Speech data can help predict the risk of future vehicular accidents in older adults, according to a recent Japan study. The use of voice assistants may help capture subtle cognitive impairments in this population.
“[O]lder drivers with accident or near-accident experiences had statistically discernible changes in speech features, implying cognitive impairments,” the researchers said, adding that a “machine learning model using speech features could predict future accident or near-accident experiences with up to 88.3 percent accuracy.”
Sixty older, healthy adults (aged ≥60 years, 55.0 percent women) were enrolled, from whom speech data were collected using voice assistants on modern devices, such as smart speakers and smartphones. Collection was done while performing three tasks: asking for the next day’s weather, booking a movie ticket, and creating a calendar event. Each task involved four open-ended follow-up questions that participants could answer in freeform sentences.

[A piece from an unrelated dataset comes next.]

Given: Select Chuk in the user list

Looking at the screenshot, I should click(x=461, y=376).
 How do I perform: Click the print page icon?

From the speech data, the researchers extracted 84 paralinguistic features, including acoustic and prosodic features. After a mean of 17.3 months, participants were followed-up and asked to answer a questionnaire regarding their driving experiences, including accidents and near-accidents. Machine learning models were then constructed to explore links between speech data and driving experience.
Twenty-six (43.3 percent) participants said that they had had a car accident or near-accident within the previous year, mostly near-misses with other cars or pedestrians. [J Med Internet Res 2021;23:e27667]

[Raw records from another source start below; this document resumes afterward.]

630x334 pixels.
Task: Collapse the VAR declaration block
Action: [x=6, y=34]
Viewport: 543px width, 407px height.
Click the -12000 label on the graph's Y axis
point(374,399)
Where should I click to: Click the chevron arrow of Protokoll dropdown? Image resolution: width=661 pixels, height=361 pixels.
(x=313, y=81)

Mini-Mental State Examination found no significant difference in cognition between those who reported accidents or near-accidents vs those who did not (p=0.28). The revised Wechsler memory scale, Frontal Assessment Battery, and trail-making test all likewise could not statistically differentiate cognitive performance between the two patient subgroups. Age and sex were likewise comparable.
In contrast, speech pattern proved to be a more useful discriminator. In particular, the mel-frequency cepstral coefficients, jitter, response time, long pauses, speech rate, and the number of phonemes needed to complete a task were all significantly different between elderly adults who experienced accidents or near-accidents vs those who did not.

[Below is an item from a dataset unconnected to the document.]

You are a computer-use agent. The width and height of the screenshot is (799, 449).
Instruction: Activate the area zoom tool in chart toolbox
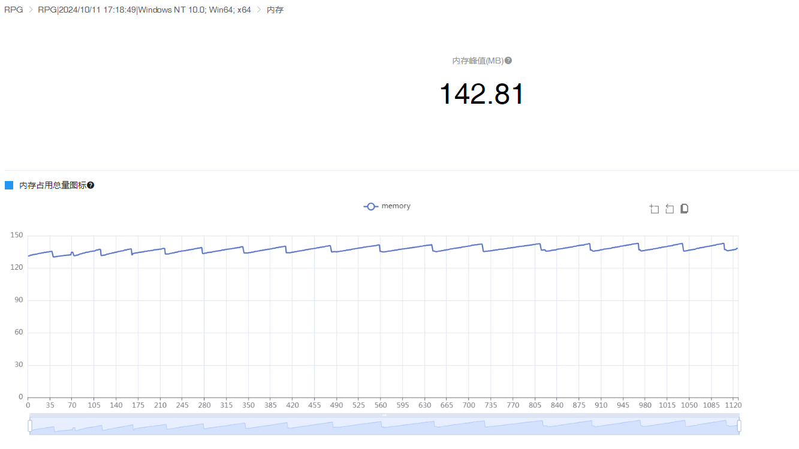[x=654, y=209]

According to the researchers, the former demonstrated slower speech and less jitter, along with longer pauses and response times, all of which could be indicative of cognitive changes.
A statistical model incorporating speech features predicted future accidents or near-accidents with an accuracy of 81.7 percent as compared to 75.0 percent when using only cognitive assessment data. Combining both types of information achieved the highest accuracy at 88.3 percent.
“Given the increasing demand for car accident prevention involving older adults, we explored the possibility of predicting future accident risks associated with cognitive impairments by using behavioural data that can be collected in everyday life,” the researchers said.
“Although further studies with speech data collected in everyday life and objective data for near-accidents are needed, our study provides the first empirical results suggesting that speech data during interactions with voice assistants in smart speakers and smartphones could help predict future accident risks of older drivers by capturing subtle impairments in cognitive function,” they added.